Selected extract >>
+-------+

Agribusiness executives and government policymakers often praise the U.S. food system for producing abundant and affordable food. In fact, however, food costs are rising, and shoppers in many parts of the U.S. have limited access to fresh, healthy products.
This isn’t just an academic argument. Even before the current pandemic, millions of people in the U.S. went hungry. In 2019 the U.S. Department of Agriculture estimated that over 35 million people were “food insecure,” meaning they did not have reliable access to affordable, nutritious food. Now food banks are struggling to feed people who have lost jobs and income thanks to COVID-19.
As rural sociologists, we study changes in food systems and sustainability. We’ve closely followed corporate consolidation of food production, processing and distribution in the U.S. over the past 40 years. In our view, this process is making food less available or affordable for many Americans.

+-------+

Provided material >>

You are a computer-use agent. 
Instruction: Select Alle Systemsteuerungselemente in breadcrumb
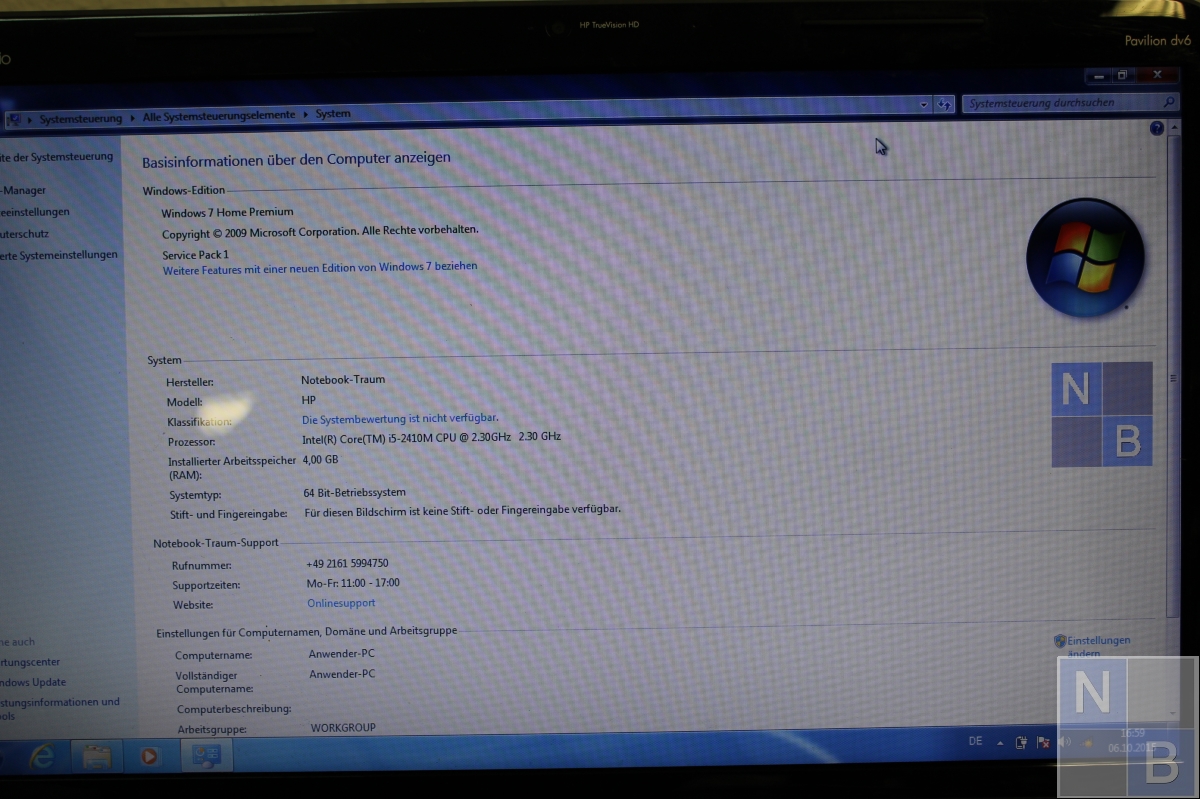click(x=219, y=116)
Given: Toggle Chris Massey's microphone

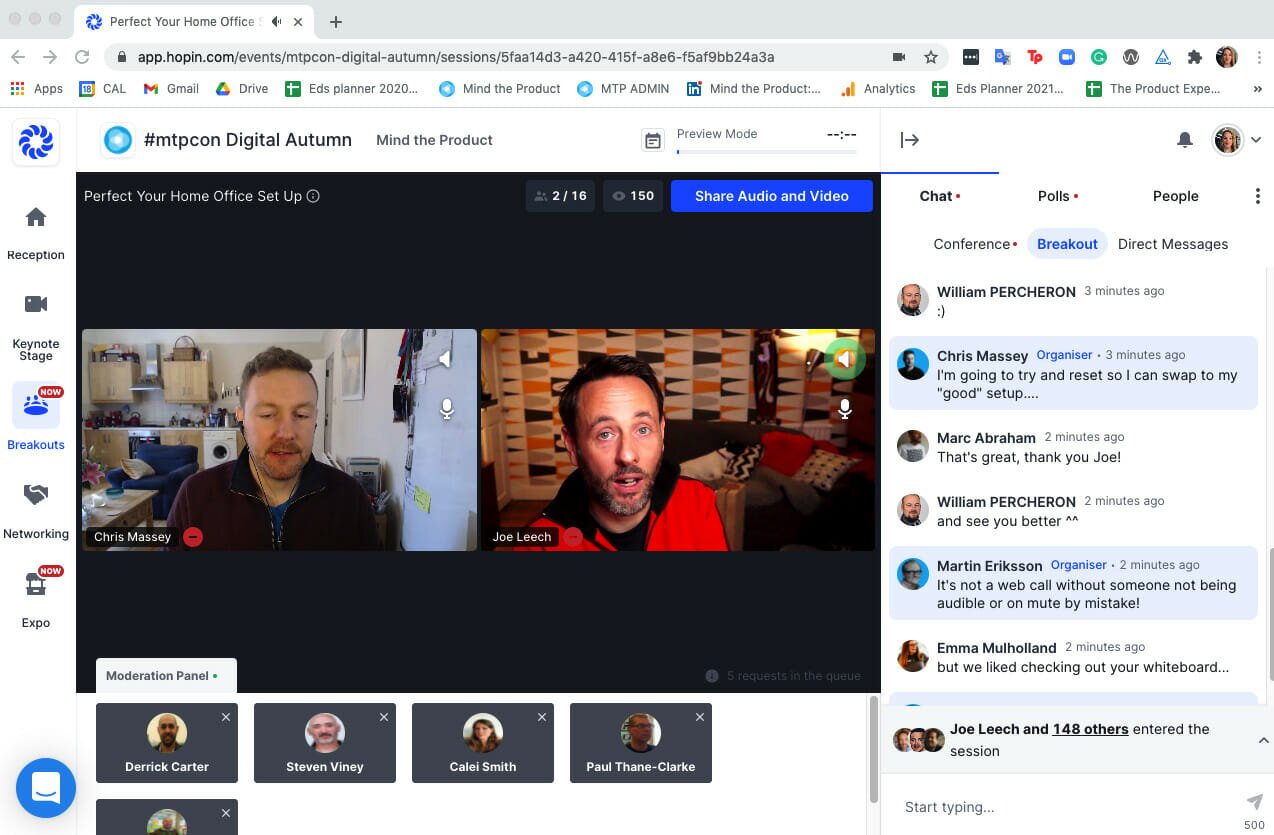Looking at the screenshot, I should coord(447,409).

+-------+

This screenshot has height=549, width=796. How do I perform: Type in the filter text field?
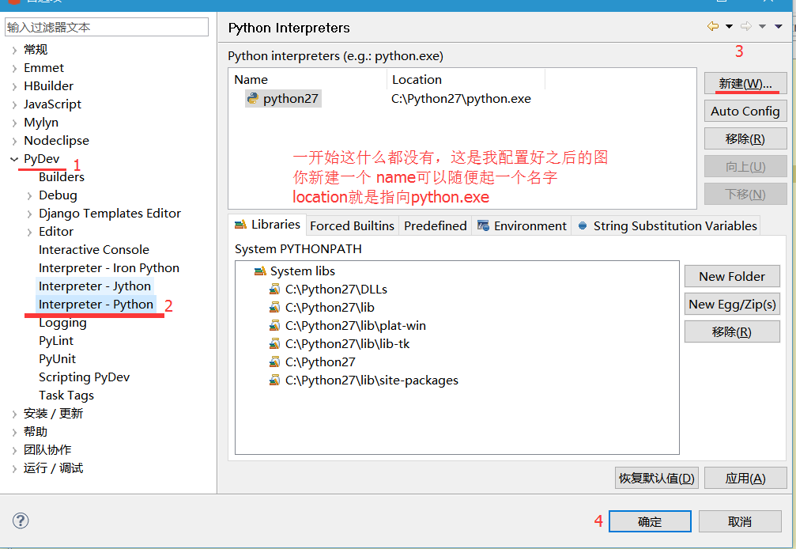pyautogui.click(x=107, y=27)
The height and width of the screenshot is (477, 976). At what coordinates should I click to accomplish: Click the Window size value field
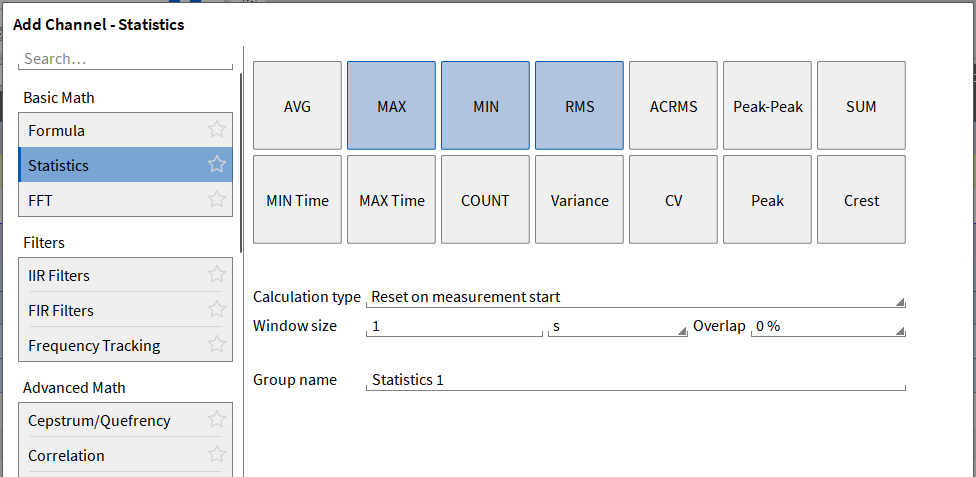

+-------+

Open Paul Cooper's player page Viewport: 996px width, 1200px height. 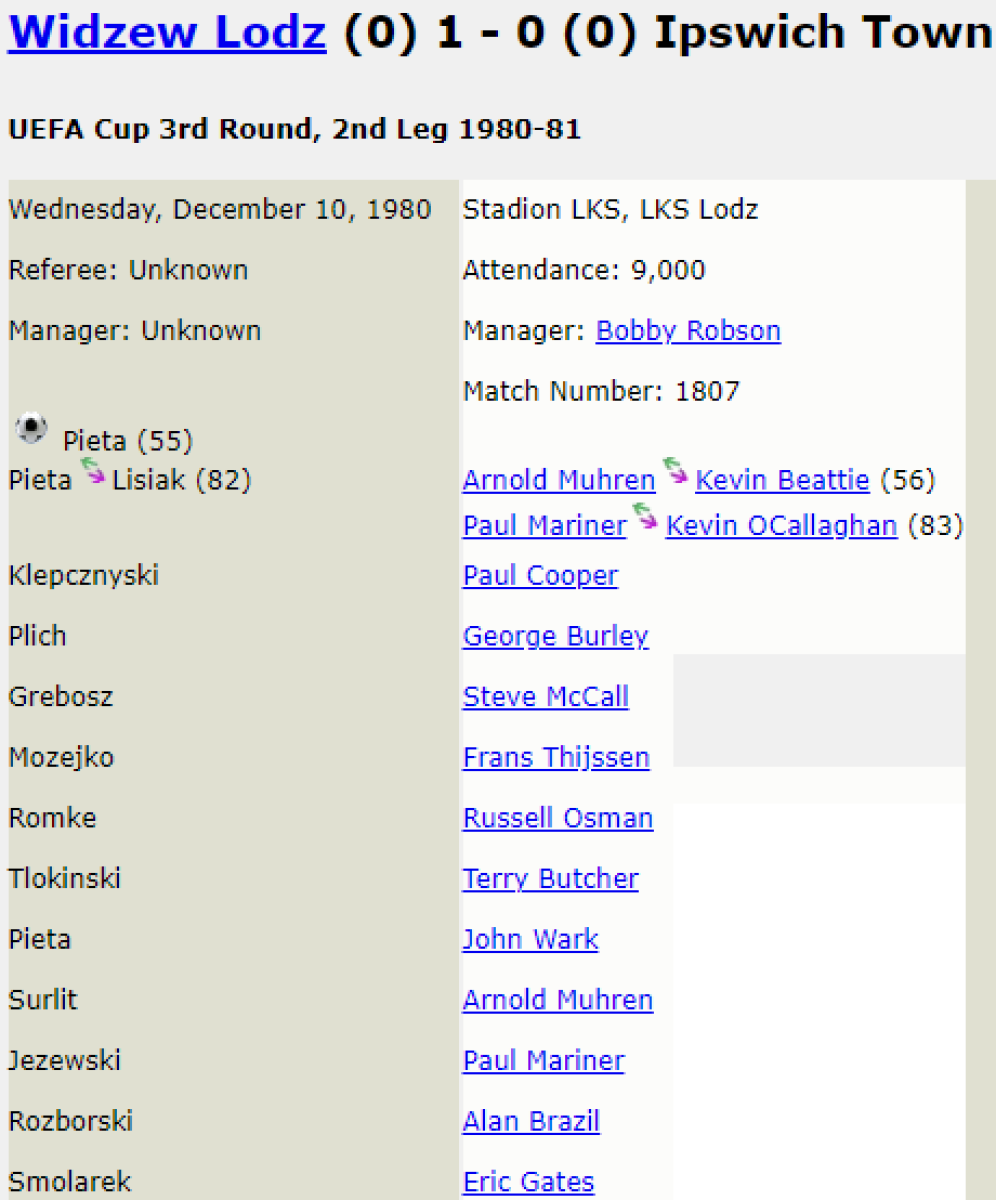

+-------+

Work to complete >>
Continue the article on corporate consolidation in the U.S. food system, starting right after its final paragraph.

Task response >>
Fewer, larger companies
Consolidation has placed key decisions about our nation’s food system in the hands of a few large companies, giving them outsized influence to lobby policymakers, direct food and industry research and influence media coverage. These corporations also have enormous power to make decisions about what food is produced how, where and by whom, and who gets to eat it. We’ve tracked this trend across the globe.
It began in the 1980s with mergers and acquisitions that left a few large firms dominating nearly every step of the food chain. Among the largest are retailer Walmart, food processor Nestlé and seed/chemical firm Bayer.
Some corporate leaders have abused their power – for example, by allying with their few competitors to fix prices. In 2020 Christopher Lischewski, the former president and CEO of Bumblebee Foods, was convicted of conspiracy to fix prices of canned tuna. He was sentenced to 40 months in prison and fined US$100,000.